– Нет, ну ты, надеюсь, не лежишь на кровати, не плюешь в потолок, а что-то предпринимаешь? – проговорила мать на другом конце провода, зазвенев голосом.
Я неизбежно ухмыльнулся про себя. Ну да, не лежу, конечно.
– Ни в коем случае, что ты! – сказал я в трубку.
– А твой друг – Станислав, кажется, да? – что у него?
– И он не плюет, – отозвался я, продолжая внутренне ухмыляться.
– Он как, нашел себе уже что-то? Работает?
– Нет, пока еще тоже нет.
У меня не было для нее никаких утешительных новостей. Абсолютно! Никаких! Мать в трубке помолчала.
– Так, а что же у вас с деньгами? – спросила она потом. – Ведь теперь деньги летят. не то, что прежде. Того, что ты взял. осталось у тебя еще?
– Осталось, осталось, – бодро отчитался я.
От того, чтобы попросить денег, я удержался. И, попрощавшись, передав приветы отцу, сестре, повесил трубку и отправился по сумрачному туннелю коридора обратно в комнату преисполненный гордости за себя. Не всякий бы на моем месте отказался использовать ситуацию, в которой не попросить денег было просто смешно.
– Что?! – воззрился на меня Стас с кровати, когда я вошел в комнату.
Я молча прошел к своей кровати, повалился на спину и, как он, воздел ногу на колено другой.
– Ничто! – ответил я ему уже из этого положения, глядя в потолок и прикидывая, удастся ли до него доплюнуть. Доплюнуть не удалось бы наверняка: с высокими потолками строили дома в девятнадцатом веке.
– Нет, ну что «ничто»? Кто звонил? – переспросил Стас.
– Не тот, кто нужен, – сказал я. – Так что готовься грабить и убивать.
Стас не успел выдать мне ответа, только повернул возмущенно голову в мою сторону – в коридоре раздался новый телефонный звонок. Я не слишком плотно прикрыл дверь, и звук звонка, съеденный расстоянием, достиг и нашего дальнего угла в самом конце коридорного туннеля. Меня было вновь подбросило, как на батуте, выстрелило с кровати в сторону двери, но на полпути к ней я натянул вожжи. Это звонили Ульяну с Ниной, с вероятностью в сто процентов без одной десятитысячной, с какой стати должен был нестись, опережая всех, срывать трубку я? Учитывая наше со Стасом положение квартирантов, это выглядело бы даже и неприлично.

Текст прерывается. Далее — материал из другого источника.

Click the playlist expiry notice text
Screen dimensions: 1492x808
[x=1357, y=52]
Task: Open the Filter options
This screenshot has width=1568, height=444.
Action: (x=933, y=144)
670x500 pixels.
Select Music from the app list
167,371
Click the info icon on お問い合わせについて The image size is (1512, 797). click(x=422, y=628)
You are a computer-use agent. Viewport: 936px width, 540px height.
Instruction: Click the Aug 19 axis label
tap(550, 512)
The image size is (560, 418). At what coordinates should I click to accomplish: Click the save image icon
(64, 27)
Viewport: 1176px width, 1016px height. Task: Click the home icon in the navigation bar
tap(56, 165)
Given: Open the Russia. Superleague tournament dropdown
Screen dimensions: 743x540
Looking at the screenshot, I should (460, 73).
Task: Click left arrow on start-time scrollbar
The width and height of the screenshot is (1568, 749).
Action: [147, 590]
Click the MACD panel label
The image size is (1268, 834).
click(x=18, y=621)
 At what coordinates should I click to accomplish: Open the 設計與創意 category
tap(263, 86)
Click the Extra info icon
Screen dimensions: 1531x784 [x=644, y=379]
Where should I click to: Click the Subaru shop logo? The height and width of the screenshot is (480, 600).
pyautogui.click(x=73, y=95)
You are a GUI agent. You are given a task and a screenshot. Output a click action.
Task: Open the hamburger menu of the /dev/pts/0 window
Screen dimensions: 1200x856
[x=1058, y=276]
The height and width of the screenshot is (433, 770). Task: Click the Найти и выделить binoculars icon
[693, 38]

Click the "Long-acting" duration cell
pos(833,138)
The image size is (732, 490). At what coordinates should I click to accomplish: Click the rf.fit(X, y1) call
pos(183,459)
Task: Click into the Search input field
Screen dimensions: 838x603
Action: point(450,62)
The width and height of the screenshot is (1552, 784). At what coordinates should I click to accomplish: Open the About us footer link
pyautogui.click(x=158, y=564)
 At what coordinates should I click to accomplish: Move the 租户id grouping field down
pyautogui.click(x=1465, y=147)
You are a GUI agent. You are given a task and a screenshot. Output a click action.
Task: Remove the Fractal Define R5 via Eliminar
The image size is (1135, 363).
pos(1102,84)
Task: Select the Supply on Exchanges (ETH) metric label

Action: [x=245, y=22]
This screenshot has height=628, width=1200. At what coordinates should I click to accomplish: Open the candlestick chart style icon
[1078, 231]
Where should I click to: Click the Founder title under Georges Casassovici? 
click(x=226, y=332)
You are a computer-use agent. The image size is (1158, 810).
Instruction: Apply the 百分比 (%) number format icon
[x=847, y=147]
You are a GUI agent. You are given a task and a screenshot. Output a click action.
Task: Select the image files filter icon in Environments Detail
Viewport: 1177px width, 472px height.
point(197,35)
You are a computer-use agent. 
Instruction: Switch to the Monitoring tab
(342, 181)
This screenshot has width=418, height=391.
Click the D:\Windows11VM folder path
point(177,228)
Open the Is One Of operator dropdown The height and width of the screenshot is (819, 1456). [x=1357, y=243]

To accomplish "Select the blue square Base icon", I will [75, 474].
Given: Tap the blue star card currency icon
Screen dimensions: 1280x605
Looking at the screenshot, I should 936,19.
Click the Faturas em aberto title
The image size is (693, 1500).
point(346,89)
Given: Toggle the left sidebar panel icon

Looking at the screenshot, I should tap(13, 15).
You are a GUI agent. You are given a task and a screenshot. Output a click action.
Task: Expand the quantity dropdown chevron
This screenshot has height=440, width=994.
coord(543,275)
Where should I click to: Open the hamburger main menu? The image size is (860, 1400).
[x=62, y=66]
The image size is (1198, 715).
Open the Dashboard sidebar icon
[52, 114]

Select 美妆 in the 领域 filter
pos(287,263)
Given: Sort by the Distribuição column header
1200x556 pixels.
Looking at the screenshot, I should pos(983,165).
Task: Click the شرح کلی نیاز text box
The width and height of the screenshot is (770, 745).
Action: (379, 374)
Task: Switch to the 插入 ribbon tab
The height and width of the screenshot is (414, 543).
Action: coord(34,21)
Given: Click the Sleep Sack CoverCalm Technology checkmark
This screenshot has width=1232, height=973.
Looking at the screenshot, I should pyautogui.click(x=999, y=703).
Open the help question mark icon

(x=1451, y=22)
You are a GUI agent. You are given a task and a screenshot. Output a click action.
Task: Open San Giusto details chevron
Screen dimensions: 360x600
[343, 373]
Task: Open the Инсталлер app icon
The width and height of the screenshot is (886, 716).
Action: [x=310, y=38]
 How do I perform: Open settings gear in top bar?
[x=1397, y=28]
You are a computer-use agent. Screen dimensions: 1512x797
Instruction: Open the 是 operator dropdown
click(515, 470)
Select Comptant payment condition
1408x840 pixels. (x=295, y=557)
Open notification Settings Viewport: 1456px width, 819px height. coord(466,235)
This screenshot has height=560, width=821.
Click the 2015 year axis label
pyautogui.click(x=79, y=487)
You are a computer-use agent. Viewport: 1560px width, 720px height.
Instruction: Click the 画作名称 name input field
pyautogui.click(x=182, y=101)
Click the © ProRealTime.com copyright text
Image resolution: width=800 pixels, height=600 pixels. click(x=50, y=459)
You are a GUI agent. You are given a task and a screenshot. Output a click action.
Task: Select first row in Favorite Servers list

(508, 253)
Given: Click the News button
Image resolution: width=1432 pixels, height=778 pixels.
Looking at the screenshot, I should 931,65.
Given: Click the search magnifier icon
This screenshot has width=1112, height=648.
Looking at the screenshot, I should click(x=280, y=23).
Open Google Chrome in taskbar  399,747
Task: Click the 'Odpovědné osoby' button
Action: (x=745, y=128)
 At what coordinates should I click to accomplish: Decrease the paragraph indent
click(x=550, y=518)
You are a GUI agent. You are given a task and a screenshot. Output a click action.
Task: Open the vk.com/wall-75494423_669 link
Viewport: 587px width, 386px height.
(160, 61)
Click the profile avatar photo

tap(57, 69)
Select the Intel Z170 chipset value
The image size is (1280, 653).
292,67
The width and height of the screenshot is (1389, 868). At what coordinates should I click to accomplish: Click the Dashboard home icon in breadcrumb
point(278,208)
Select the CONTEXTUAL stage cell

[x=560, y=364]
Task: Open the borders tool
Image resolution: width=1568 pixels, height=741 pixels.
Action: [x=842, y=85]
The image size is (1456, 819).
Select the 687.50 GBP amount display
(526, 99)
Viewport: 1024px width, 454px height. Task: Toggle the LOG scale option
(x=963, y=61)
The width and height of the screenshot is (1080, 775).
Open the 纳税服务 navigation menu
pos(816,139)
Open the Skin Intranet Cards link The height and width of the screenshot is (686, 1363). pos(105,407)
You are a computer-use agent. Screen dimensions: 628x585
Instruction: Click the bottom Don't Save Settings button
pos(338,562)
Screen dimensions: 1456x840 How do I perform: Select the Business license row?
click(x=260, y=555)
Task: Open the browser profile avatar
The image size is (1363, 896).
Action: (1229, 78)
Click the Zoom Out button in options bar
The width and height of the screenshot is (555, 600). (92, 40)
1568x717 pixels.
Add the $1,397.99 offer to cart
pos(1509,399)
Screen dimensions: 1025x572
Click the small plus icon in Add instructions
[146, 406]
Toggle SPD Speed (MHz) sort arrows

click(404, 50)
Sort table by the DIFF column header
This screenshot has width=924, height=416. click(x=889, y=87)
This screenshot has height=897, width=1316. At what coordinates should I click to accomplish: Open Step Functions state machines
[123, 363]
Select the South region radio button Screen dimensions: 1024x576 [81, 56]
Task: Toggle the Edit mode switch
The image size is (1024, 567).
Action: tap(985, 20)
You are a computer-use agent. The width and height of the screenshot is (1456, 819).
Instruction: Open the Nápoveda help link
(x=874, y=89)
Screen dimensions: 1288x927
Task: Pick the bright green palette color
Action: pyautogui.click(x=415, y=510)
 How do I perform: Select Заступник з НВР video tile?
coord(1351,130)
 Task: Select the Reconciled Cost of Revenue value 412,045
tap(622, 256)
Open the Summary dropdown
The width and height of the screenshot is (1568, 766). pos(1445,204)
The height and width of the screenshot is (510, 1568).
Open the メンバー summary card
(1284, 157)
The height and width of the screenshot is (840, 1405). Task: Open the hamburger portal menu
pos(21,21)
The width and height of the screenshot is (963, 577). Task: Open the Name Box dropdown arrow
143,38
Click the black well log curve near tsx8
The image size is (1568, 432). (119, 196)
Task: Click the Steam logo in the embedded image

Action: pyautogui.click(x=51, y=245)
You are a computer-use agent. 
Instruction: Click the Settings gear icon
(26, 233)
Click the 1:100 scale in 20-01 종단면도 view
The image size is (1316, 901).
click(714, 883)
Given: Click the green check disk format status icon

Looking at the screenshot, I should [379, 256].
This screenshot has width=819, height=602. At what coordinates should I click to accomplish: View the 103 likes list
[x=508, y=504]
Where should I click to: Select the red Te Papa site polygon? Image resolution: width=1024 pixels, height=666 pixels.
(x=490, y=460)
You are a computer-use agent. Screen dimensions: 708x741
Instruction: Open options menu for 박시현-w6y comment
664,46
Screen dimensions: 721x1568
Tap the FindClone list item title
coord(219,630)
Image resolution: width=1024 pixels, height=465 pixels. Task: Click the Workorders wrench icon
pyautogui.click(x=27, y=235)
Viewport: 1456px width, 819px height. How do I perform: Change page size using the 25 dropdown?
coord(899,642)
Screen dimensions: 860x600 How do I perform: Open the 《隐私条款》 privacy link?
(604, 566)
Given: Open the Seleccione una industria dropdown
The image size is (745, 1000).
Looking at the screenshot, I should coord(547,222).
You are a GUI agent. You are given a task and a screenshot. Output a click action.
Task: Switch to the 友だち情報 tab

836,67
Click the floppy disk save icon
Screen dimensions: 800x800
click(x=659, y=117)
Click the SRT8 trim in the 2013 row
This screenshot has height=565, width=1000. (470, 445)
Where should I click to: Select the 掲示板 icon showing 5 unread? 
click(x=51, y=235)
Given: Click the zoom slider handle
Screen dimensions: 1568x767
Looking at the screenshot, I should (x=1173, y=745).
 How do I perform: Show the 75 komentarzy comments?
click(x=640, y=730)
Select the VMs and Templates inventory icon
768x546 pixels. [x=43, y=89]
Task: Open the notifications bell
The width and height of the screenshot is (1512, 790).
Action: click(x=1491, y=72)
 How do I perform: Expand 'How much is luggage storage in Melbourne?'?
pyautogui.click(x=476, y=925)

Но все же я так и остался стоять на полпути к двери, прислушиваясь к коридорным звукам. Судя по взвизгу ножек табурета о пол, трубку там снова сняла Лека. «Кого? – услышал я затем ее звонкий голос. Она еще и не просто спросила, а прокричала – видимо, слышимость оставляла желать лучшего. – Александра?!»
«Александра» – это точно было меня.
Я снова рванул к двери, вылетел в коридор и помчал по нему.
– Вы, дядь Сань, сегодня нарасхват, – сказала Лека, протягивая мне с табуретки трубку.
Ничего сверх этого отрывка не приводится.